Ad approfondire il ragionamento in chiave Urban Metabolism è stata anche Laura Andreini, studio Archea di Firenze, osservando come si parli di «città viventi, che implica pensare a tanti sottoinsiemi che tra di loro collaborano e cercano di trovare soluzioni all’interno di una circolarità. Un sistema che non produce rifiuti ma che porti tutto quello che è in movimento verso il riciclo e il riutilizzo. La città, in questo senso, è città circolare, in cui ogni elemento fa parte del sistema». Tutto va visto, prosegue, attraverso la lente della «sostenibilità che, in qualche modo, porta la città a rigenerarsi. Il periodo segnato dall’emergenza epidemiologica globale ha portato gli architetti, e non solo, a ripensare lo spazio in cui abitiamo, lavoriamo, studiamo, rivedendo un modus vivendi che era proiettato verso un andamento più lineare, ‘usa e getta’. Ora, ma già da tempo in verità, ci rendiamo conto che non possiamo permettercelo. Occorre cambiare impostazione. Pensiamo all’agricoltura urbana oppure al cibo, che è un elemento completamente urbano: a partire dalla filiera che lo produce, passando da trasporto e riciclo, fino agli aspetti di socializzazione e anche di rigenerazione urbana, in quanto il food diventa elemento che riesce a recuperare spazi e a renderli vivi». In riferimento a diversi progetti realizzati da Archea – tra i quali la Cantina Antinori nel Chianti, in Toscana – Andreini sottolinea che «l’attenzione alla sostenibilità è un tratto comune degli interventi dello studio. E che si connette alla ricerca di strategie per ottimizzare il ‘locale’, cioè tutti gli aspetti legati al territorio».

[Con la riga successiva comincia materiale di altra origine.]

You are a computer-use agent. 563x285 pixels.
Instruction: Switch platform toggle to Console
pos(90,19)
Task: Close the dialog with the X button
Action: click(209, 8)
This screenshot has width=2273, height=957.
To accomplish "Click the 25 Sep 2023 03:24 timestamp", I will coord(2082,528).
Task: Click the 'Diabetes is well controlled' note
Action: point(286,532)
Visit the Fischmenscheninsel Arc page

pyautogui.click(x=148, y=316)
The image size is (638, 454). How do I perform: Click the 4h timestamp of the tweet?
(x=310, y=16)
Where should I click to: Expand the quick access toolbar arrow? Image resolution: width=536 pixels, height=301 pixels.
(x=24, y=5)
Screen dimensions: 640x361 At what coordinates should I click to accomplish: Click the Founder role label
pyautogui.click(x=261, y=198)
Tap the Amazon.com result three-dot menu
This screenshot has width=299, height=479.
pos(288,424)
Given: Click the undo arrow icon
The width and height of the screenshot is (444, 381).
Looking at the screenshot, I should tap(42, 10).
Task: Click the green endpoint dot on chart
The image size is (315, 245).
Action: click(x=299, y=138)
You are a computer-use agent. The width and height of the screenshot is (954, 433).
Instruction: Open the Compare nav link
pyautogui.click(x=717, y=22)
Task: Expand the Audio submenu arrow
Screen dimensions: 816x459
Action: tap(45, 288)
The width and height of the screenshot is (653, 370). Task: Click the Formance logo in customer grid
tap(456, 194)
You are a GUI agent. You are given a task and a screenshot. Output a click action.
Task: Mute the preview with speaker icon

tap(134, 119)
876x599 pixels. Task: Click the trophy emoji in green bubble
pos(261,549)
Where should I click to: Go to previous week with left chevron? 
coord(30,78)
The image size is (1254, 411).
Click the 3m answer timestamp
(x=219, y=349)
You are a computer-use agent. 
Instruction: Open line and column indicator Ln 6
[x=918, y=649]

Dal ciclo dei rifiuti alla vita «segreta» degli edifici

Lo scambio di idee sul metabolismo urbano ha spaziato su più fronti nel corso della giornata. Da quello estremamente concreto, che può materializzarsi nel sistemi di smaltimento rifiuti, su cui è intervenuto Raphael Rossi, waste manager, chiarendo che «da una parte, l’Italia, e in particolare alcune regioni, ha raggiunto risultati importanti negli ultimi 15 anni sul fronte della gestione dei rifiuti, dall’altra, però, mancano tuttora un’architettura, un progetto e una visione organica sul tema». 

Fino al racconto «poetico» della vita degli edifici fatto da Vincenzo Latina: «Gli edifici dormono, cantano, parlano, si illuminano – ha detto -. Ci sono architetture che in pochi minuti dicono tutto. E altre per cui c’è bisogno di tempo. Edifici che durante tutto il giorno dormono , sonnecchiano, poi un raggio di luce mette in mostra quello che fino a quel momento era rimasto invisibile: a questo punto gli edifici migliori cantano, oppure raccontano come sono fatti. La luce mette in mostra anche i difetti, che talvolta però, sono grandi peculiarità».